[Task statement]
Reproduce each of the entries below word for word.

[Exercise materials]
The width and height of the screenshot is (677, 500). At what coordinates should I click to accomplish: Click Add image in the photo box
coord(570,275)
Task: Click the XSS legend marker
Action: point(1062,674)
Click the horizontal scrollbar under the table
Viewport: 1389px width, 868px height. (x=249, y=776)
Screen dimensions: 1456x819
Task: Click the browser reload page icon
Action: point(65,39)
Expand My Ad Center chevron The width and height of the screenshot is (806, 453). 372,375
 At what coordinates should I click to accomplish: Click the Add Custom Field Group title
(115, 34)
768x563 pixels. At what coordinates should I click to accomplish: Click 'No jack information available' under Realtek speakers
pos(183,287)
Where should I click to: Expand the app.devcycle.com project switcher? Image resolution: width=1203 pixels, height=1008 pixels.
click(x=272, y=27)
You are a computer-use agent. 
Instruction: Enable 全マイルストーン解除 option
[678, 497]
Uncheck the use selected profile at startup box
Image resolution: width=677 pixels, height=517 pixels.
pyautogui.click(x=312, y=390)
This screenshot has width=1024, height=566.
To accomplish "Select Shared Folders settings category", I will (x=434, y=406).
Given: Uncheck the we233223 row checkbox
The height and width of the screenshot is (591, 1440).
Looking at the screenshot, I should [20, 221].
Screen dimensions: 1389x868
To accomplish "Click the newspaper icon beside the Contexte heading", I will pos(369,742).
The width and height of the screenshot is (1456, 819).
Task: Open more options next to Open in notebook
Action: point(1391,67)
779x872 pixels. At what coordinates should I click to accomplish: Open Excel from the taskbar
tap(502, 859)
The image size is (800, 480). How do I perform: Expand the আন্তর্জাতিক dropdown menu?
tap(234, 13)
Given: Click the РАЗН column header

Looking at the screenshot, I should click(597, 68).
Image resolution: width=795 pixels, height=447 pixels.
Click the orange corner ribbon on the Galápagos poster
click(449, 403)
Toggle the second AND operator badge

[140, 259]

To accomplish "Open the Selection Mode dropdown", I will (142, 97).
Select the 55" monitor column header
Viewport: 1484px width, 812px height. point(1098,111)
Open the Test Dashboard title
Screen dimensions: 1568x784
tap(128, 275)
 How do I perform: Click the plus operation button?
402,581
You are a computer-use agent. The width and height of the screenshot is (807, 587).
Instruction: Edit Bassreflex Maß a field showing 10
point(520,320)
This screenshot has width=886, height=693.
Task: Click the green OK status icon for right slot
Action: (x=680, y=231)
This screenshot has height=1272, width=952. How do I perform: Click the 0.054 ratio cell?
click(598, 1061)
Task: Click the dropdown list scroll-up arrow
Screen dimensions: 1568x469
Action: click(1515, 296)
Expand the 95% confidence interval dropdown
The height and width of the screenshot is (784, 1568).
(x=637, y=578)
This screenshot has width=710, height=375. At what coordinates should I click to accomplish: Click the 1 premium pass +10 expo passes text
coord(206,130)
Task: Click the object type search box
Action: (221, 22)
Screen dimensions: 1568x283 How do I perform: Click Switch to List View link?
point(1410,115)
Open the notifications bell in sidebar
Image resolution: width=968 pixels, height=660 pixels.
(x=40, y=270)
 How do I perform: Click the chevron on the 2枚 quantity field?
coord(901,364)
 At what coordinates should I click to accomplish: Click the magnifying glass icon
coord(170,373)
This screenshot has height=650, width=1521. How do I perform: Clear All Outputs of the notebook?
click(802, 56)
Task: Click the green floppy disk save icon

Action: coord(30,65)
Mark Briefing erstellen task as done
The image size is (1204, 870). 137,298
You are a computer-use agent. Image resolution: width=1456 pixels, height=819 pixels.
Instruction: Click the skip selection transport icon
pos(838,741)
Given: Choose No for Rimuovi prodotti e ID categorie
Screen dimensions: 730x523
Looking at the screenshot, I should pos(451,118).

[Response for this exercise]
The width and height of the screenshot is (677, 500). At what coordinates should I click to accomplish: Click Add image in the photo box
coord(570,275)
Task: Click the XSS legend marker
Action: point(1062,674)
Click the horizontal scrollbar under the table
Viewport: 1389px width, 868px height. (x=249, y=776)
Screen dimensions: 1456x819
Task: Click the browser reload page icon
Action: point(65,39)
Expand My Ad Center chevron The width and height of the screenshot is (806, 453). 372,375
 At what coordinates should I click to accomplish: Click the Add Custom Field Group title
(115, 34)
768x563 pixels. At what coordinates should I click to accomplish: Click 'No jack information available' under Realtek speakers
pos(183,287)
Where should I click to: Expand the app.devcycle.com project switcher? Image resolution: width=1203 pixels, height=1008 pixels.
click(x=272, y=27)
You are a computer-use agent. 
Instruction: Enable 全マイルストーン解除 option
[678, 497]
Uncheck the use selected profile at startup box
Image resolution: width=677 pixels, height=517 pixels.
pyautogui.click(x=312, y=390)
This screenshot has width=1024, height=566.
To accomplish "Select Shared Folders settings category", I will (x=434, y=406).
Given: Uncheck the we233223 row checkbox
The height and width of the screenshot is (591, 1440).
Looking at the screenshot, I should [20, 221].
Screen dimensions: 1389x868
To accomplish "Click the newspaper icon beside the Contexte heading", I will pos(369,742).
The width and height of the screenshot is (1456, 819).
Task: Open more options next to Open in notebook
Action: point(1391,67)
779x872 pixels. At what coordinates should I click to accomplish: Open Excel from the taskbar
tap(502, 859)
The image size is (800, 480). How do I perform: Expand the আন্তর্জাতিক dropdown menu?
tap(234, 13)
Given: Click the РАЗН column header

Looking at the screenshot, I should click(597, 68).
Image resolution: width=795 pixels, height=447 pixels.
Click the orange corner ribbon on the Galápagos poster
click(449, 403)
Toggle the second AND operator badge

[140, 259]

To accomplish "Open the Selection Mode dropdown", I will (142, 97).
Select the 55" monitor column header
Viewport: 1484px width, 812px height. point(1098,111)
Open the Test Dashboard title
Screen dimensions: 1568x784
tap(128, 275)
 How do I perform: Click the plus operation button?
402,581
You are a computer-use agent. The width and height of the screenshot is (807, 587).
Instruction: Edit Bassreflex Maß a field showing 10
point(520,320)
This screenshot has width=886, height=693.
Task: Click the green OK status icon for right slot
Action: (x=680, y=231)
This screenshot has height=1272, width=952. How do I perform: Click the 0.054 ratio cell?
click(598, 1061)
Task: Click the dropdown list scroll-up arrow
Screen dimensions: 1568x469
Action: click(1515, 296)
Expand the 95% confidence interval dropdown
The height and width of the screenshot is (784, 1568).
(x=637, y=578)
This screenshot has width=710, height=375. At what coordinates should I click to accomplish: Click the 1 premium pass +10 expo passes text
coord(206,130)
Task: Click the object type search box
Action: (221, 22)
Screen dimensions: 1568x283 How do I perform: Click Switch to List View link?
point(1410,115)
Open the notifications bell in sidebar
Image resolution: width=968 pixels, height=660 pixels.
(x=40, y=270)
 How do I perform: Click the chevron on the 2枚 quantity field?
coord(901,364)
 At what coordinates should I click to accomplish: Click the magnifying glass icon
coord(170,373)
This screenshot has height=650, width=1521. How do I perform: Clear All Outputs of the notebook?
click(802, 56)
Task: Click the green floppy disk save icon

Action: coord(30,65)
Mark Briefing erstellen task as done
The image size is (1204, 870). 137,298
You are a computer-use agent. Image resolution: width=1456 pixels, height=819 pixels.
Instruction: Click the skip selection transport icon
pos(838,741)
Given: Choose No for Rimuovi prodotti e ID categorie
Screen dimensions: 730x523
Looking at the screenshot, I should pos(451,118).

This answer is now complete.